Start of Block

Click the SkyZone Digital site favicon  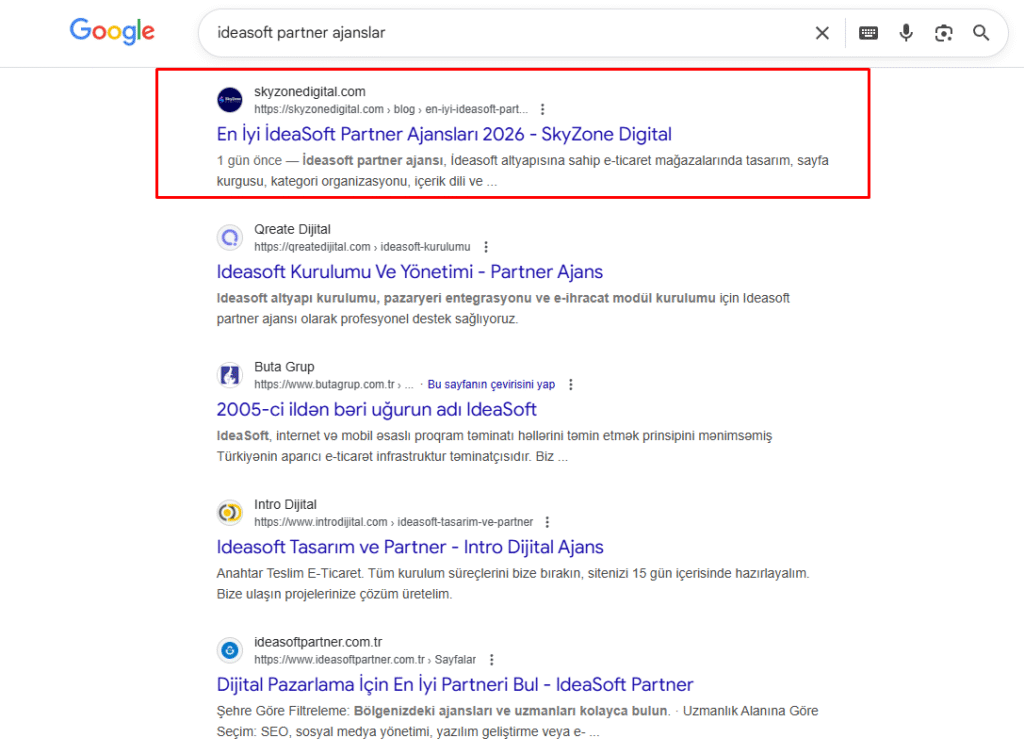[230, 100]
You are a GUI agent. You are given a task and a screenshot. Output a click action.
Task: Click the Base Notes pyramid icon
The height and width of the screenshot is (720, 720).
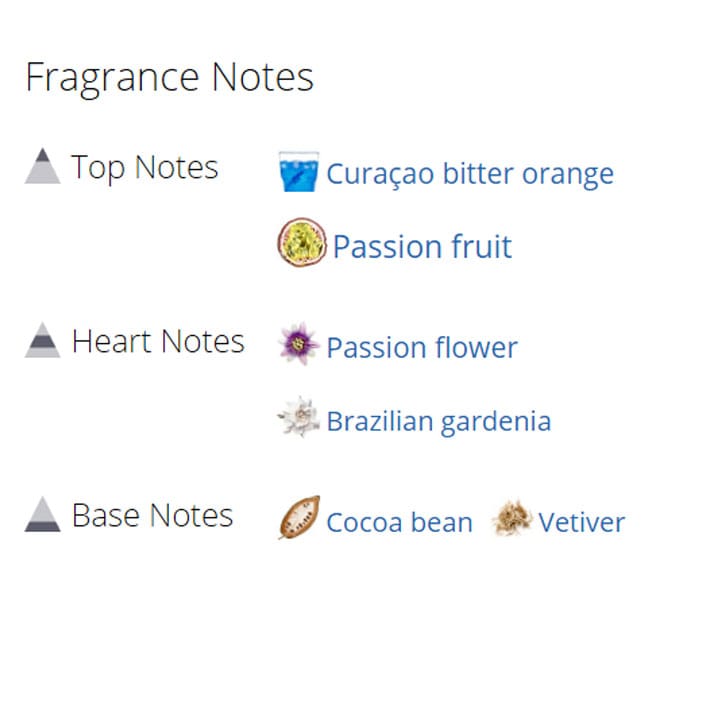pos(43,514)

End of Block

Everything from the line with "Task: Click the Base Notes pyramid icon" through the last line above should be reproduced exactly, both ends included; pictures must be omitted.

### EXERCISE SOLUTION
Task: Click the Base Notes pyramid icon
The height and width of the screenshot is (720, 720).
pos(43,514)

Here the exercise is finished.